The data:

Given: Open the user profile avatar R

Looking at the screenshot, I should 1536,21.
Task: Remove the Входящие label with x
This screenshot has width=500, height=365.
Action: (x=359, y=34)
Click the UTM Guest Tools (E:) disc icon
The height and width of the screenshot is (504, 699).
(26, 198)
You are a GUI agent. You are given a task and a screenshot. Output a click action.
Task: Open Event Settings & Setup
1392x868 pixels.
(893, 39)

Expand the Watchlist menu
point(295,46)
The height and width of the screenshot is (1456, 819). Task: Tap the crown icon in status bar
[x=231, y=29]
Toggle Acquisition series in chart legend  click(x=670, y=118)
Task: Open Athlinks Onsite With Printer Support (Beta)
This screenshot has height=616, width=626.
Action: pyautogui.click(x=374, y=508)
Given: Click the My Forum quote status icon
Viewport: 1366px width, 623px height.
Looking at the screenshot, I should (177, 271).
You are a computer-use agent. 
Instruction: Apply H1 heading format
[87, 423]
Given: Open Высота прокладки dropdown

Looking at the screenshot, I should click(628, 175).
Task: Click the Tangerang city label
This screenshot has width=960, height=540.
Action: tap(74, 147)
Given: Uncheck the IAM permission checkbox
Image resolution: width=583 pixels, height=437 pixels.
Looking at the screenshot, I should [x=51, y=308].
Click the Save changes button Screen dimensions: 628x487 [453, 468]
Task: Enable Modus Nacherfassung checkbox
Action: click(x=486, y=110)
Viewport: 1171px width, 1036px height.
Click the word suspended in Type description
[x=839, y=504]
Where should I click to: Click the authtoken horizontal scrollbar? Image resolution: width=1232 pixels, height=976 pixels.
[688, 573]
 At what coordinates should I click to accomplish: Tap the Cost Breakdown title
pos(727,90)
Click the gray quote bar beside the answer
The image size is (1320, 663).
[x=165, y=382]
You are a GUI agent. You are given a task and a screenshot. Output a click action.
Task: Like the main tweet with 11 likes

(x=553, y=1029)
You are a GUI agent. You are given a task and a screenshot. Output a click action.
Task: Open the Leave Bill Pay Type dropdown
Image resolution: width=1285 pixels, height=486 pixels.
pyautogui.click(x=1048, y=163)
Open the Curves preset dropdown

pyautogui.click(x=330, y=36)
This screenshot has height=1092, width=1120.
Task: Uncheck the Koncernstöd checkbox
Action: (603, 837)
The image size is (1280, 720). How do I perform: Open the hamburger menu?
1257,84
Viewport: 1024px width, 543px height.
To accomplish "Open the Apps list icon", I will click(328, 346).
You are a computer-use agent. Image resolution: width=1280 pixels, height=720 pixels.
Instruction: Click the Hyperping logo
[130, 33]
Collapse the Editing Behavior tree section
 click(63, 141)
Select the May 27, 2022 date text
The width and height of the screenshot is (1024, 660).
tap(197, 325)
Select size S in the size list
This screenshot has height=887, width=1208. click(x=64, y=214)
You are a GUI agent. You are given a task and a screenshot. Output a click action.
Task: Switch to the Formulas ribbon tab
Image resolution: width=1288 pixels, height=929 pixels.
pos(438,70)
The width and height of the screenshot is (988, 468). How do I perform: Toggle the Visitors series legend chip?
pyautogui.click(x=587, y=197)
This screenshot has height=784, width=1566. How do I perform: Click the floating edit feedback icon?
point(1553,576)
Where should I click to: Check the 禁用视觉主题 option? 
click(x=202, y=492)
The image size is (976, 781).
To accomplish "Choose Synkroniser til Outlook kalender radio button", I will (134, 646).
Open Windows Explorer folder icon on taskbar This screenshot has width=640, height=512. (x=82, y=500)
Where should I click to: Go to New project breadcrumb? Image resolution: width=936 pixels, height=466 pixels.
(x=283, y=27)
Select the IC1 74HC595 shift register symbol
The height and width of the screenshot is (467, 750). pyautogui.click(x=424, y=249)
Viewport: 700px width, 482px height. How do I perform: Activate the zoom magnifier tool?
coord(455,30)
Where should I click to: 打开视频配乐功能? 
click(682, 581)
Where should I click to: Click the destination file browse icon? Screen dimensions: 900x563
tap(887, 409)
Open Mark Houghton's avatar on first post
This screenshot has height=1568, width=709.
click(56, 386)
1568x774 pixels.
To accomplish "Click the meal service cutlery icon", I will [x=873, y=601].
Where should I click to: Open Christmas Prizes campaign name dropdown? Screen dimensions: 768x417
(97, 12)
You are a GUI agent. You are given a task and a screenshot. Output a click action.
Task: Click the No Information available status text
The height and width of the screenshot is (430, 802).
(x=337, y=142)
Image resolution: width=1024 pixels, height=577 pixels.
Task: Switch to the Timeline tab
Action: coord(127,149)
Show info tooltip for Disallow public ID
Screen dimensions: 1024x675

Problem to solve: The line containing "Where should I click to: Check" marks the start. Repeat it and every line after it to the end of the listing above, exactly.

Solution:
Where should I click to: Check the 禁用视觉主题 option? 
click(x=202, y=492)
The image size is (976, 781).
To accomplish "Choose Synkroniser til Outlook kalender radio button", I will (134, 646).
Open Windows Explorer folder icon on taskbar This screenshot has width=640, height=512. (x=82, y=500)
Where should I click to: Go to New project breadcrumb? Image resolution: width=936 pixels, height=466 pixels.
(x=283, y=27)
Select the IC1 74HC595 shift register symbol
The height and width of the screenshot is (467, 750). pyautogui.click(x=424, y=249)
Viewport: 700px width, 482px height. How do I perform: Activate the zoom magnifier tool?
coord(455,30)
Where should I click to: 打开视频配乐功能? 
click(682, 581)
Where should I click to: Click the destination file browse icon? Screen dimensions: 900x563
tap(887, 409)
Open Mark Houghton's avatar on first post
This screenshot has height=1568, width=709.
click(56, 386)
1568x774 pixels.
To accomplish "Click the meal service cutlery icon", I will [x=873, y=601].
Where should I click to: Open Christmas Prizes campaign name dropdown? Screen dimensions: 768x417
(97, 12)
You are a GUI agent. You are given a task and a screenshot. Output a click action.
Task: Click the No Information available status text
The height and width of the screenshot is (430, 802).
(x=337, y=142)
Image resolution: width=1024 pixels, height=577 pixels.
Task: Switch to the Timeline tab
Action: coord(127,149)
Show info tooltip for Disallow public ID
Screen dimensions: 1024x675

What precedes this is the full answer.